Is is OK to remove dust from the DSLR's CMOS (No filter or glass on top of it) using compressed air spray?

  • 2
    See also: photo.stackexchange.com/a/61184/27440
    – inkista
    Mar 18, 2016 at 20:20
  • Please define "compressed air": Propellent from a can of "air?" Air compressed by a bulb type blower?
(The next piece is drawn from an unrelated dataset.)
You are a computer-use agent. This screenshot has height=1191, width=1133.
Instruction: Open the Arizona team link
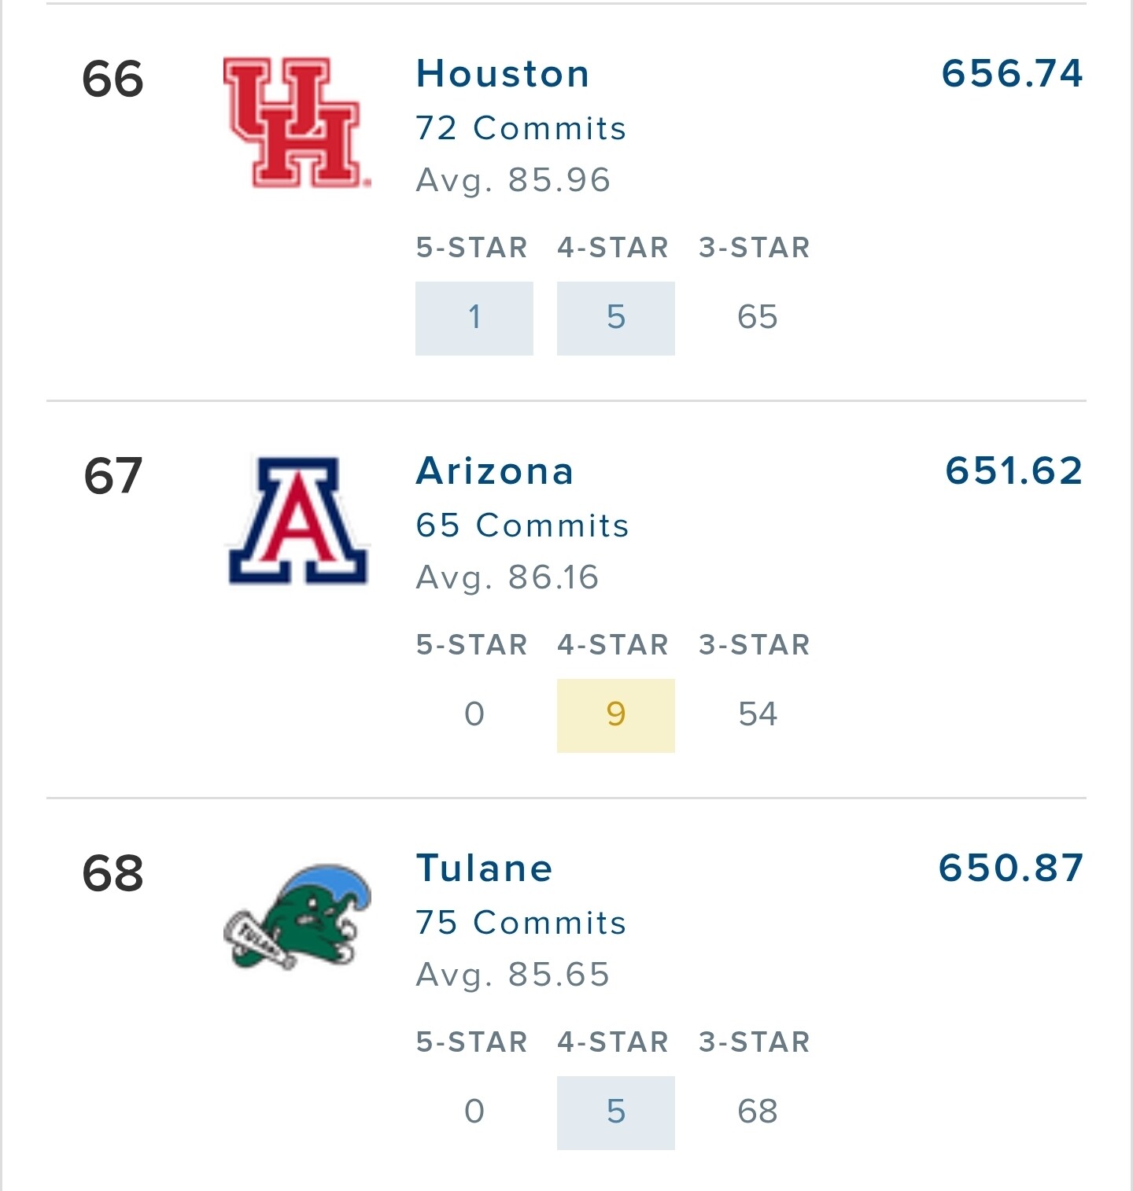[x=495, y=471]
Properly filtered air from a mechanical compressor regulated at a specific pressure?
    – Michael C
    Mar 18, 2016 at 22:32
  • 2
    When you say "No filter or glass on top of it", do you mean you've actually separated these from the sensor?
    – mattdm
    Mar 19, 2016 at 10:28
  • @mattdm yes the IR filter is removed from the camera.
    – faf
    Mar 20, 2016 at 16:33
  • @MichaelClark Just a can of compressed air which is frequently used for clean the dust off of the electronics, lenses, ... .
    – faf
    Mar 20, 2016 at 16:36

3 Answers 3


TLDR; Do this at your own risk!

The compressed gas is formed from a liquid propellant in the canister which under certain conditions can spray all over your very delicate electronics leading to short-circuits which cause lots of damage up to and including fire if the battery is shorted.
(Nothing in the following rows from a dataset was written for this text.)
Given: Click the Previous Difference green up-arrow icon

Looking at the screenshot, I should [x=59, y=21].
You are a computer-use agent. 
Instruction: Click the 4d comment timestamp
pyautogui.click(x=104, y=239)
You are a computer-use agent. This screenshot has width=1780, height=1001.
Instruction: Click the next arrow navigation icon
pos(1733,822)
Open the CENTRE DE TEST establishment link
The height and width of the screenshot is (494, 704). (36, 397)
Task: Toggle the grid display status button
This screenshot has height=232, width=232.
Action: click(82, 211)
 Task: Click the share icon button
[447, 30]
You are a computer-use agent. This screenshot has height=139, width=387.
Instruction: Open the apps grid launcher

It will cool (possibly freeze) parts of your camera and that can lead to trouble and may not completely evaporate when brought back to room temperature, leaving opportunities to short smaller components at a later point.
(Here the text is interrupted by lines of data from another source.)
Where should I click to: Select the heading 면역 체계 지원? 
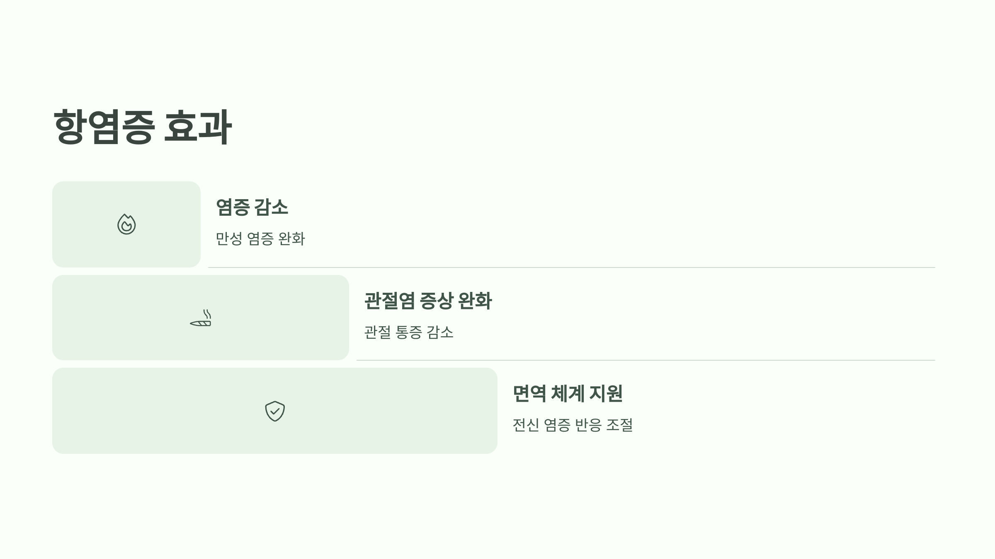click(568, 393)
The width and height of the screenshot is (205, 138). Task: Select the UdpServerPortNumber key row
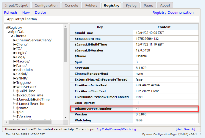tap(134, 109)
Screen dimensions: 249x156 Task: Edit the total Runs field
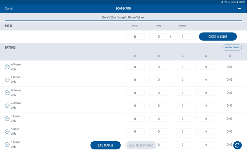click(159, 37)
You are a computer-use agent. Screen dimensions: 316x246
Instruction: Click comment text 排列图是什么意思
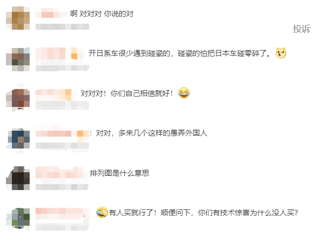(x=120, y=173)
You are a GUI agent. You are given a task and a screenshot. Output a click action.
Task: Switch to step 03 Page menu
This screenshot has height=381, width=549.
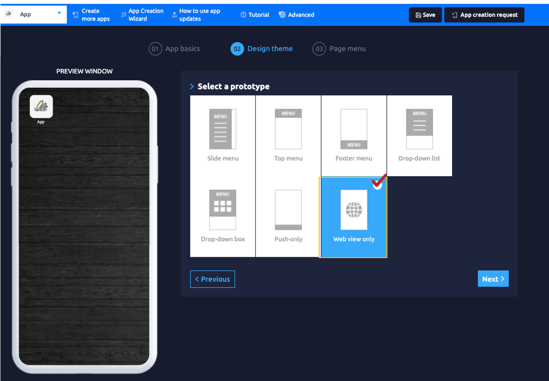[339, 49]
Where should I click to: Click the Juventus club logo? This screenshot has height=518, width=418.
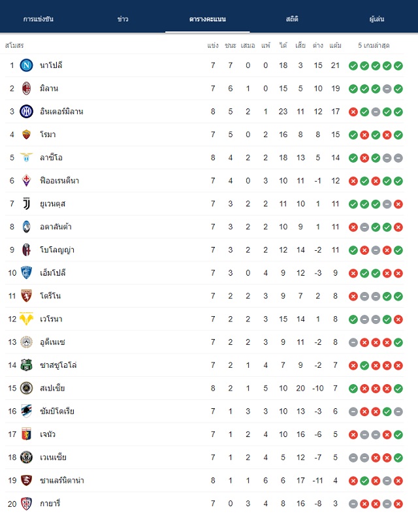26,204
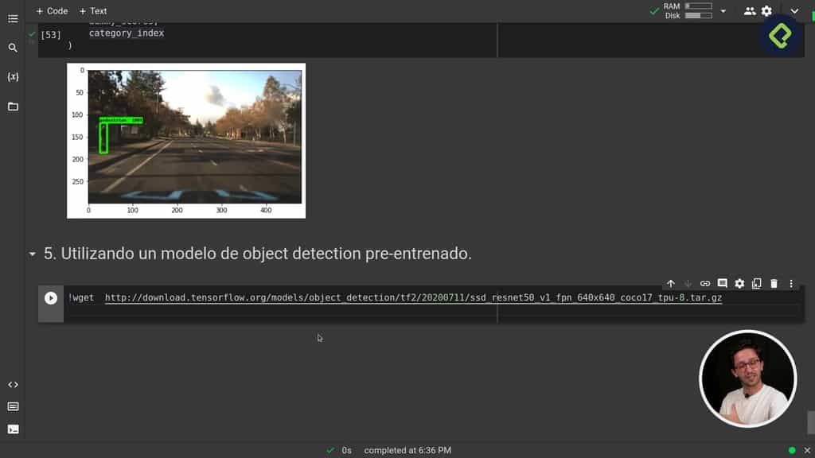Open the cell editor settings gear
This screenshot has width=815, height=458.
tap(739, 283)
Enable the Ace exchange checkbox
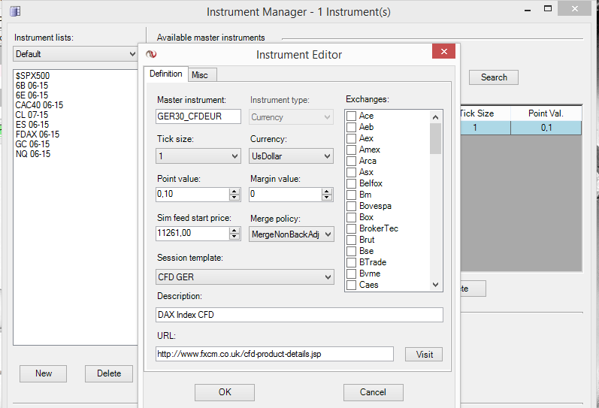Screen dimensions: 599x408 (x=351, y=116)
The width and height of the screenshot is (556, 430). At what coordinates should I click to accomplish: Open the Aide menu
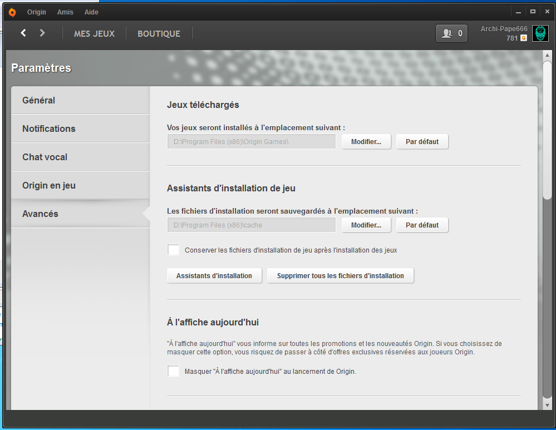click(91, 12)
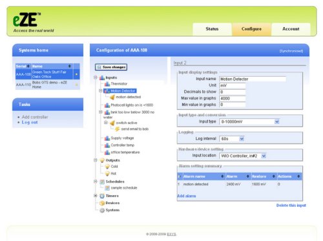This screenshot has height=241, width=323.
Task: Click the send email to bob lightning icon
Action: click(117, 129)
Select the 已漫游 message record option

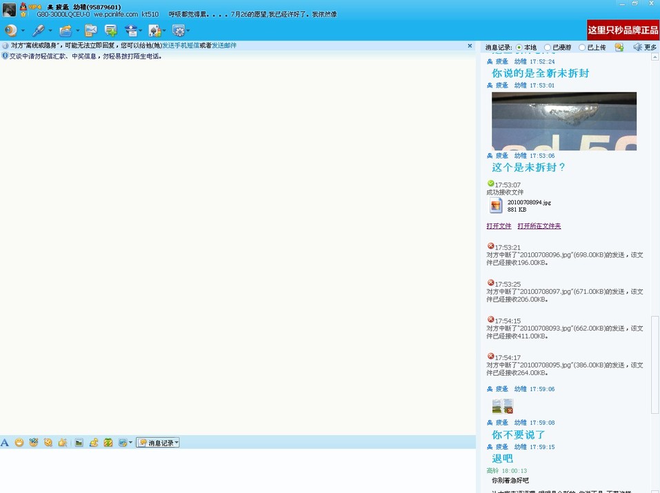tap(549, 47)
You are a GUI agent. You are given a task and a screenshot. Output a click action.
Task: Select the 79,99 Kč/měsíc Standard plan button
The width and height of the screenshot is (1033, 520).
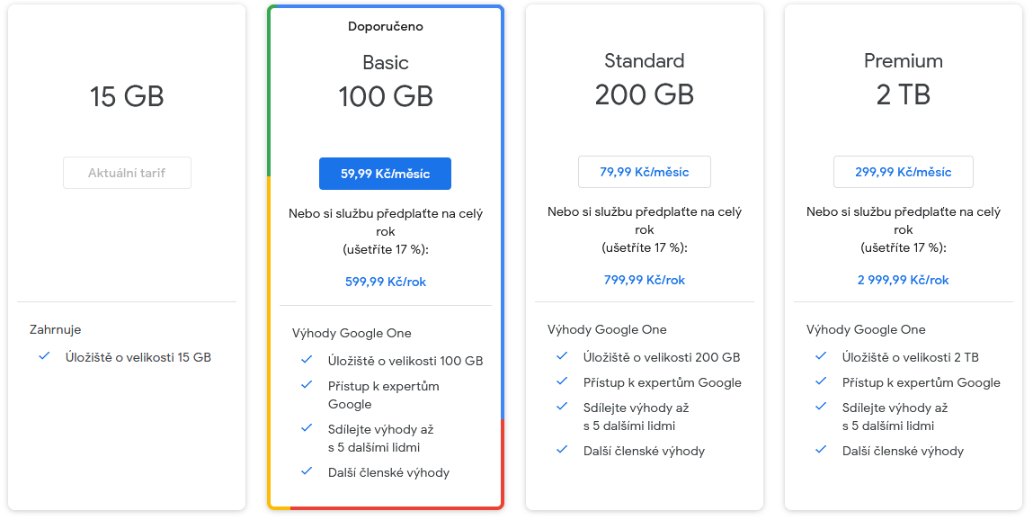(x=644, y=172)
Those risks are relatively rare if you carefully follow the directions to keep the can fully upright etc. - but if it goes wrong then you're likely to need to go shopping for a new camera... the level of risk compared to any potential reward doesn't really make it worth it.

  • 1
    Also worth mentioning that this liquid propellant may not vaporize entirely in certain cases and fall onto the sensor. Mar 19, 2016 at 6:55

If it's only compressed air (and not compressed refrigerant that is used in typical "canned air" products), then ideally it is no different from using a rocket blower, other than different air velocities due to the pressure of the compressed air.

EDIT: Practically, however, there are reasons to be concerned. Cheaper cans of compressed air are sometimes contaminated with oil from compressor used to can the air (For scientific optics "inert dusting gas" such as Techspray is used). Also, when compressed gases are suddenly released, the drop in pressure corresponds with a drop in temperature, which can draw moisture out of the ambient air and condense it. The moisture carried along with the compressed air can wreak havoc on electronics and damage them.

However, I still wouldn't recommend it. Personally, I don't use canned air to clean the sensor, for several reasons. Mostly, when cleaning my sensors, gentle is the word of the day. Just about every can of compressed air I have used generates very fast moving air. Dust particles in the airstream act just like sandblasting — they scour just about any surface they hit. Of course, the degree of scouring, if it's even visible, is highly dependent upon the velocity of the particle, but still... even a "microscratch" on the IR filter (or microlenses on the the sensor if the filter is removed) will be visible to photosites that only a few microns or tens of microns across, which will degrade image quality.

  • 3
    @faf: see What is the best way to clean the sensor on a digital SLR?
    – scottbb
    Mar 18, 2016 at 19:12
  • 1
    @faf: in my opinion, the accepted answer of that question is not the best. The best one by MikeW is very good and thorough. Also, one of the comments to that answer has a link to a video on lens cleaning by the good folks at LensRentals.com. Very good video.
    – scottbb
    Mar 18, 2016 at 19:17
  • 2
    Compressed air cans are sometimes contaminated with compressor oil. Especially the cheap ones of course. For scientific optics, "inert dusting gas" is used. E.g. techspray. This doesn't contain O2 or N2.
    – Chris H
    Mar 18, 2016 at 19:50
  • 1
    @scotbb um... not sure standard cleaning methods apply here, since the OP stipulated there's no glass or filter over the sensor. Standard cleaning assumes the IR/UV cut filter is in place--we're cleaning that, not the actual sensor surface. OP could be doing an IR conversion or something.
    – inkista
    Mar 20, 2016 at 5:07
  • 1
    @scottbb Eh, happens to me all the time. S'why I'm happy I have you SE buddies to be my editors and that there's an edit link. :)
    – inkista
    Mar 20, 2016 at 16:06


All the other answers apparently missed that you've removed the IR/UV cut filter from on top of the sensor. All the standard cleaning methods assume this protective glass is in place. You are in essence attempting to clean a bare printed circuit, and this is a very delicate and complex type of circuit at that.

I would recommend non-contact methods only, and definitely NOT canned air (you're highly likely to spray liquid propellant) or high-pressure compressed air (you could physically damage something). I'd suggest a bulb blower, like a Giotto's Rocket Blower. And maybe worry a bit about electro-static discharge (ESD).